Her family listened to her choice.
 
“It’s slow,” said Brem, critically.
 
“Well, it’s supposed to be a slow dance.”
 
“How are we going to dance to this?” asked the Doctor. “I’m not good at slow dancing.”
 
“You’re not good at anything slow,” she pointed out.
 
“I’m good at one slow thing,” he remarked. “Very good at being very slow. Which makes you very lucky.”
 
For a second Rose looked at him, not quite comprehending what he was referring to.

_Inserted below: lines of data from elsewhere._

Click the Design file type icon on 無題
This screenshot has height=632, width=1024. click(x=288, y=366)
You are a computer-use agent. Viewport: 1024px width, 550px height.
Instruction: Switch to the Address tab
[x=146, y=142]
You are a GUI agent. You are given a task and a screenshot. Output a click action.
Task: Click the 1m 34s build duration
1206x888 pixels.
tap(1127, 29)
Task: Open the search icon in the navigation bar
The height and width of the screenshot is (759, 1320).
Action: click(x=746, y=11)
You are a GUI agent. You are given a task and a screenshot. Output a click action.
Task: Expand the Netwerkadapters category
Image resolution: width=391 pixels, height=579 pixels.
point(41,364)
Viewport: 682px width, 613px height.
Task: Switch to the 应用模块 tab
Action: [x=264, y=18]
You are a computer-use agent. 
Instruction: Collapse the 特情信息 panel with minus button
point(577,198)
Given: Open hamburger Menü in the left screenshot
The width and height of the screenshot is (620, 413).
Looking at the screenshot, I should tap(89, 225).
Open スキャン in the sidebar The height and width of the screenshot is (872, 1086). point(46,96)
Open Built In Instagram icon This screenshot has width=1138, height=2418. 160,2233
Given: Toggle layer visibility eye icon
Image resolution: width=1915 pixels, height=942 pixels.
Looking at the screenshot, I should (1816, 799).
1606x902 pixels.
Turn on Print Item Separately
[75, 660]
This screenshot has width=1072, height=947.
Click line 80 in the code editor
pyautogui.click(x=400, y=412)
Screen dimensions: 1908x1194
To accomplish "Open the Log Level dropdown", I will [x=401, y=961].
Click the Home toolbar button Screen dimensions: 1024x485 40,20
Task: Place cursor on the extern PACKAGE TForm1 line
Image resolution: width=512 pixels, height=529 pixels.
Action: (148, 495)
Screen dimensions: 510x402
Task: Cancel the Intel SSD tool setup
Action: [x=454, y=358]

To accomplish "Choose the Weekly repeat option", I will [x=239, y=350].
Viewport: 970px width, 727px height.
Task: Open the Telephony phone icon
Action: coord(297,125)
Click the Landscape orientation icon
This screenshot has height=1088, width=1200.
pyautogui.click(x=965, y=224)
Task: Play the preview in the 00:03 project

And then blushing when she figured it out.
 
“What is it?” asked Brem. “What are you good at?”
 
“What do we think of the song?” Rose asked, hastily, trying not to wonder what Brem was now scribbling in his journal.
 
“I still think we’d be better off with Hit Me with Your Rhythm Stick.”
 
“But listen,” she said, and sat on the floor next to him. “This is the whole reason why this is our song.”
 
“What?” he asked.
 
“Listen,” she said.
 
He cocked his head, and the TARDIS obligingly turned up the volume. Our love’s confusing, but it never gets dull… The Doctor smiled.
 
“You see?” she said. “Truer words were never spoken.”
 
“Kids,” he proclaimed, “how brilliant is your mum?”